Le malheur était que, parmi ces laïques, il en était un des plus éminens : le Roi Très Chrétien. Certes, on affectait à Rome, depuis 1438, de dénoncer les seuls prélats français : on tenait cependant pour indubitable que, seul, le consentement accordé par le Roi à la « Pragmatique schismatique, » lui avait, dans le royaume, donné force de loi. C’était une ordonnance de Charles VII qui l’avait, en 1438, mise en vigueur ; c’était Louis XII qui, en 1510, l’avait saisie comme une arme empoisonnée ; et si, pour la première fois, un concile allait être appelé à frapper dans son fruit empoisonné « le mauvais arbre gallican, » c’est qu’à Bologne « le gentil roy François » avait semblé — son concordat obtenu, — se désintéresser dorénavant du sort de cette « détestable Pragmatique. »

L’évêque de Cavaillon ayant terminé sa lecture et un seul évêque ayant fait ses réserves, on passa au vote. Le premier consulté devait être le Pape, premier prélat de la Chrétienté. Léon X se leva avec une impétuosité qui ne lui était pas naturelle ; et à la question traditionnelle : Placet ? (Cela te plaît-il ? ) il lit mieux que la réponse ordinaire : « Non solum placet, sed multum placet ! (Non seulement cela me plaît, mais me plaît beaucoup ! ) » Ce cri de triomphe et de soulagement résumait l’opinion de Rome et en disait long sur les craintes que, pendant trois quarts de siècle, la Pragmatique Sanction avait inspirées au Saint-Siège.

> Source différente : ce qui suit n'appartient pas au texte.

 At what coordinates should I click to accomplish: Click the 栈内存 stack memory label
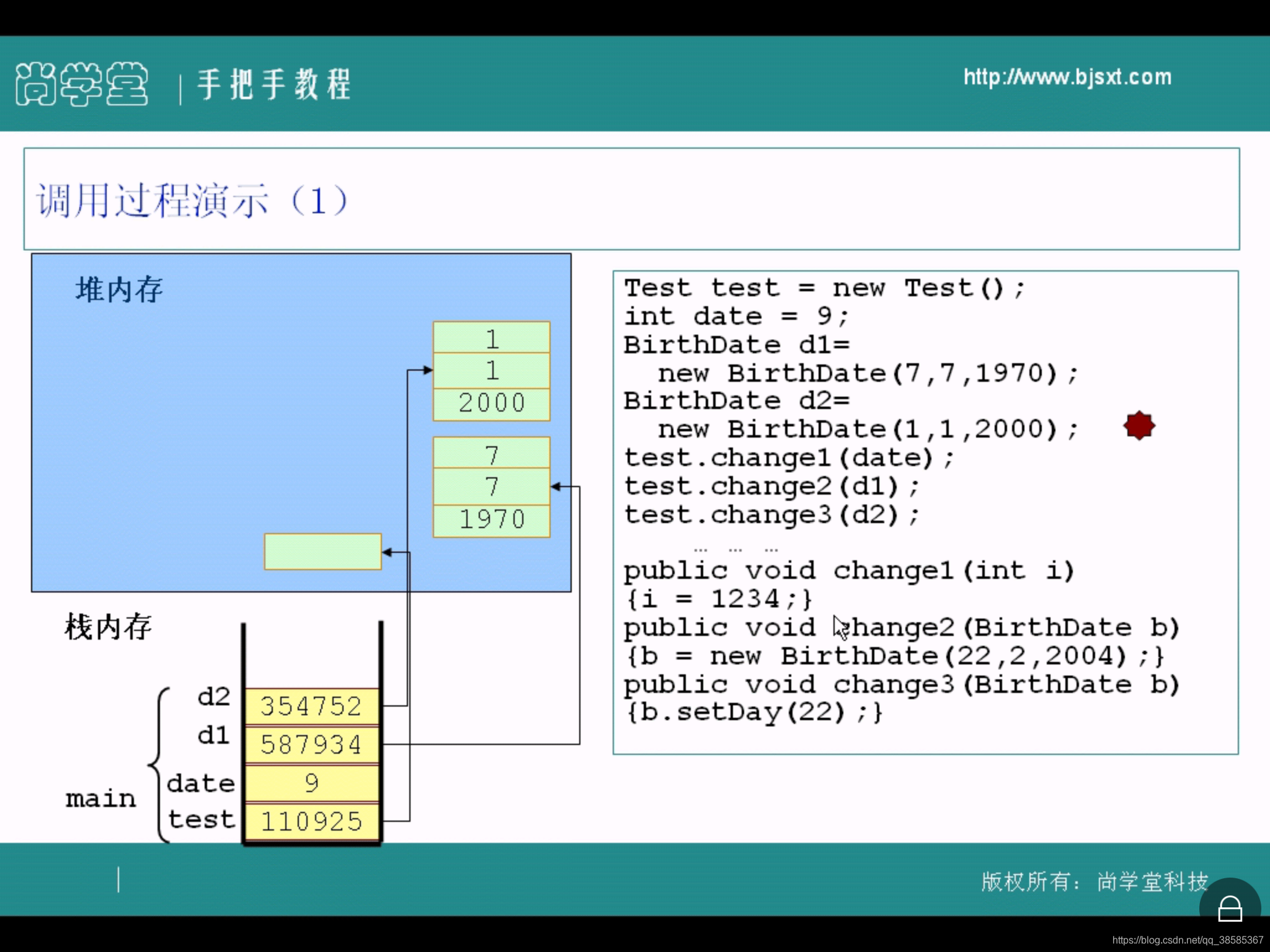(108, 627)
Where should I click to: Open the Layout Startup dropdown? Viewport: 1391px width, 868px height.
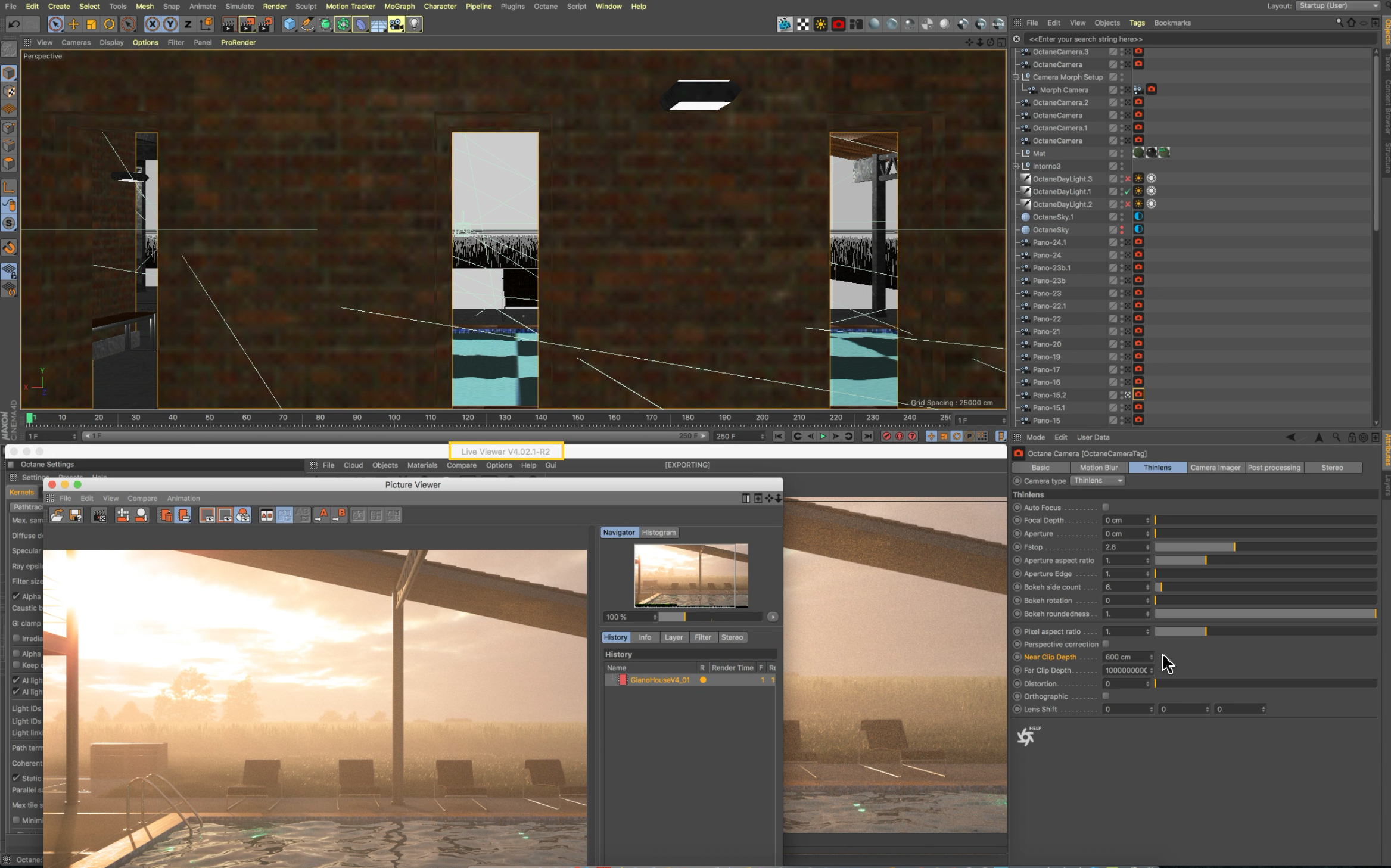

De fait, peu de crises, en cette histoire si mouvementée des rapports de la France avec Rome, paraissent avoir troublé de plus scabreuse manière des relations si souvent tendues.

De 1438 à 1516, la France fut bel et bien considérée par la Curie et une très grande partie de ses fidèles, sinon comme un membre séparé, — le mot de schisme était cependant dans bien des bouches, — du moins comme un membre gangrené de la catholicité.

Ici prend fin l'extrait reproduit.